优先选择许多带有本地硬盘驱动器的服务器，而不是少量带有附加磁盘架的服务器。但是对于存储极少查询的档案，架子可以使用。

RAID

当使用硬盘，你可以结合他们的RAID-10，RAID-5，RAID-6或RAID-50。对于Linux，软件RAID更好（使用 mdadm). 我们不建议使用LVM。当创建RAID-10，选择 far 布局。如果您的预算允许，请选择RAID-10。

如果您有4个以上的磁盘，请使用RAID-6（首选）或RAID-50，而不是RAID-5。当使用RAID-5、RAID-6或RAID-50时，始终增加stripe_cache_size，因为默认值通常不是最佳选择。

echo 4096 | sudo tee /sys/block/md2/md/stripe_cache_size

使用以下公式从设备数量和块大小中计算出确切的数量: 2 * num_devices * chunk_size_in_bytes / 4096。

1024KB的块大小足以满足所有RAID配置。切勿将块大小设置得太小或太大。

您可以在SSD上使用RAID-0。无论使用哪种RAID，始终使用复制来保证数据安全。

启用有长队列的NCQ。对于HDD，选择CFQ调度程序，对于SSD，选择noop。不要减少 ‘readahead’ 设置。对于HDD，启用写入缓存。

文件系统

Ext4是最可靠的选择。设置挂载选项 noatime. XFS也是合适的，但它还没有经过ClickHouse的全面测试。大多数其他文件系统也应该可以正常工作。具有延迟分配的文件系统工作得更好。

Linux内核

不要使用过时的Linux内核。

网络

如果使用的是IPv6，请增加路由缓存的大小。 3.2之前的Linux内核在IPv6实现方面存在许多问题。

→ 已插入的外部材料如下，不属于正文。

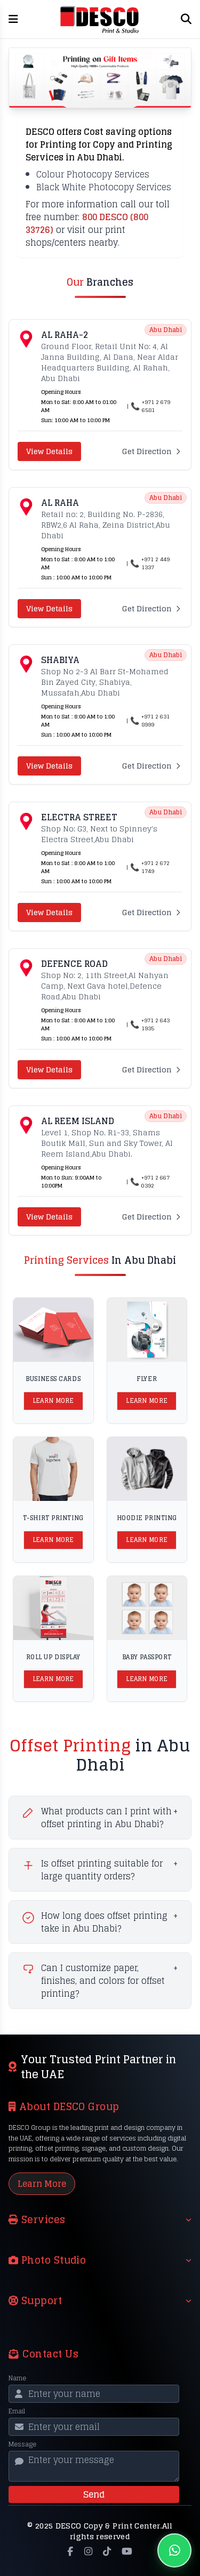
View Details (49, 451)
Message (22, 2444)
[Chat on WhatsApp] (174, 2550)
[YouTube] (127, 2551)
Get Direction (152, 451)
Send (94, 2494)
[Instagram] (88, 2551)
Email (17, 2411)
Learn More (53, 1400)
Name (17, 2378)
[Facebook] (70, 2551)
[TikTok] (107, 2551)
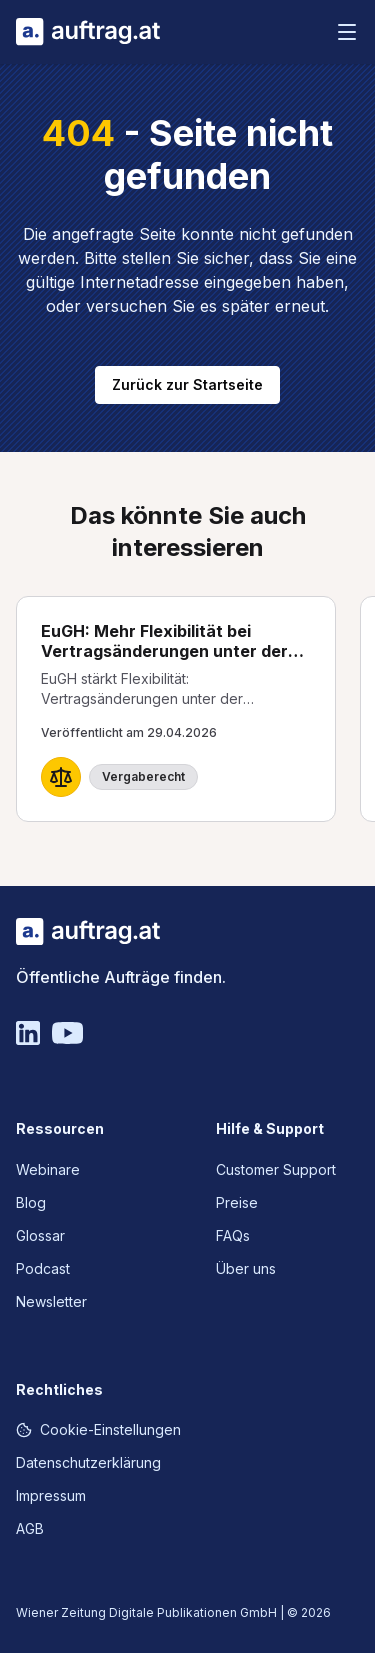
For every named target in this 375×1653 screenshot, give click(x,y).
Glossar (40, 1235)
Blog (31, 1202)
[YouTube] (67, 1033)
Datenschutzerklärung (88, 1462)
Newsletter (51, 1301)
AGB (30, 1528)
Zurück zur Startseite (187, 384)
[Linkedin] (28, 1033)
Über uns (246, 1268)
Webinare (48, 1169)
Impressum (51, 1495)
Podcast (43, 1268)
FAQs (233, 1235)
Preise (237, 1202)
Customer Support (276, 1169)
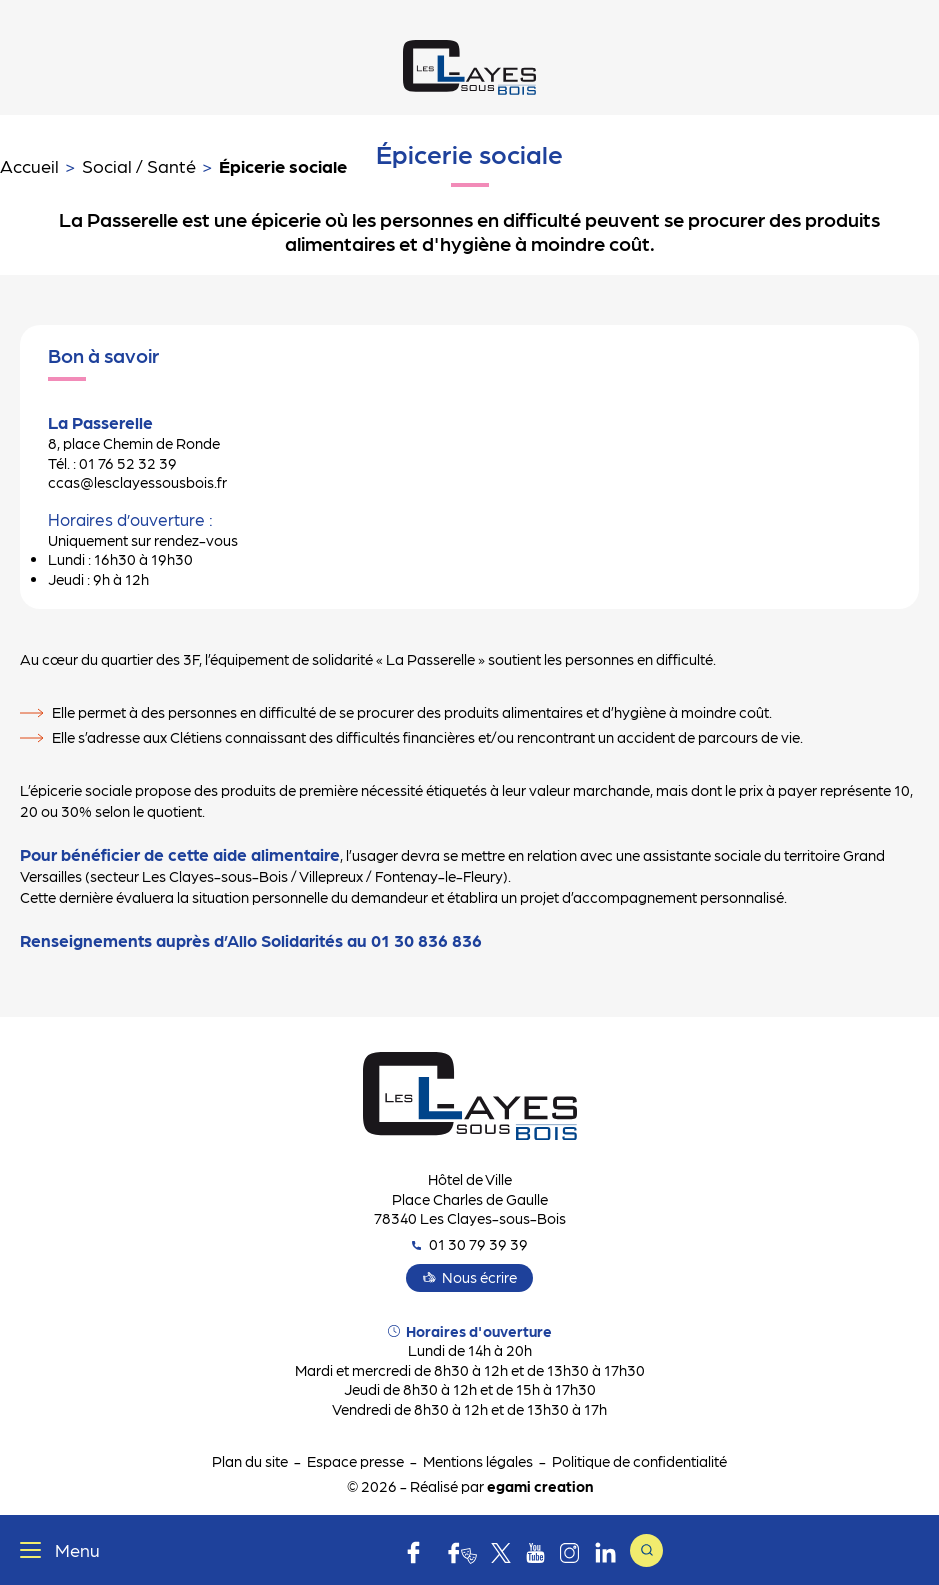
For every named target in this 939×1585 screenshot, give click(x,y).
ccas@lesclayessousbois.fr (137, 482)
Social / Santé (139, 165)
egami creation (540, 1486)
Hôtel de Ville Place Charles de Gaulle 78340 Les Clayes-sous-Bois (470, 1198)
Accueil (29, 165)
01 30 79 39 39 (470, 1244)
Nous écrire (479, 1277)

如果可能的话，至少使用10GB的网络。1GB也可以工作，但对于使用数十TB的数据修补副本或处理具有大量中间数据的分布式查询，情况会更糟。

虚拟机监视器(Hypervisor)配置

如果您使用的是OpenStack，请在nova.conf中设置

cpu_mode=host-passthrough

。

如果您使用的是libvirt，请在XML配置中设置

<cpu mode='host-passthrough'/>

。

这对于ClickHouse能够通过 cpuid 指令获取正确的信息非常重要。否则，当在旧的CPU型号上运行虚拟机监视器时，可能会导致 Illegal instruction 崩溃。

Zookeeper

您可能已经将ZooKeeper用于其他目的。如果它还没有超载，您可以使用相同的zookeeper。

最好使用新版本的Zookeeper – 3.4.9 或更高的版本. 稳定的Liunx发行版中的Zookeeper版本可能已过时。

你永远不要使用手动编写的脚本在不同的Zookeeper集群之间传输数据, 这可能会导致序列节点的数据不正确。出于相同的原因，永远不要使用 zkcopy 工具: https://github.com/ksprojects/zkcopy/issues/15

如果要将现有的ZooKeeper集群分为两个，正确的方法是增加其副本的数量，然后将其重新配置为两个独立的集群。

不要在ClickHouse所在的服务器上运行ZooKeeper。因为ZooKeeper对延迟非常敏感，而ClickHouse可能会占用所有可用的系统资源。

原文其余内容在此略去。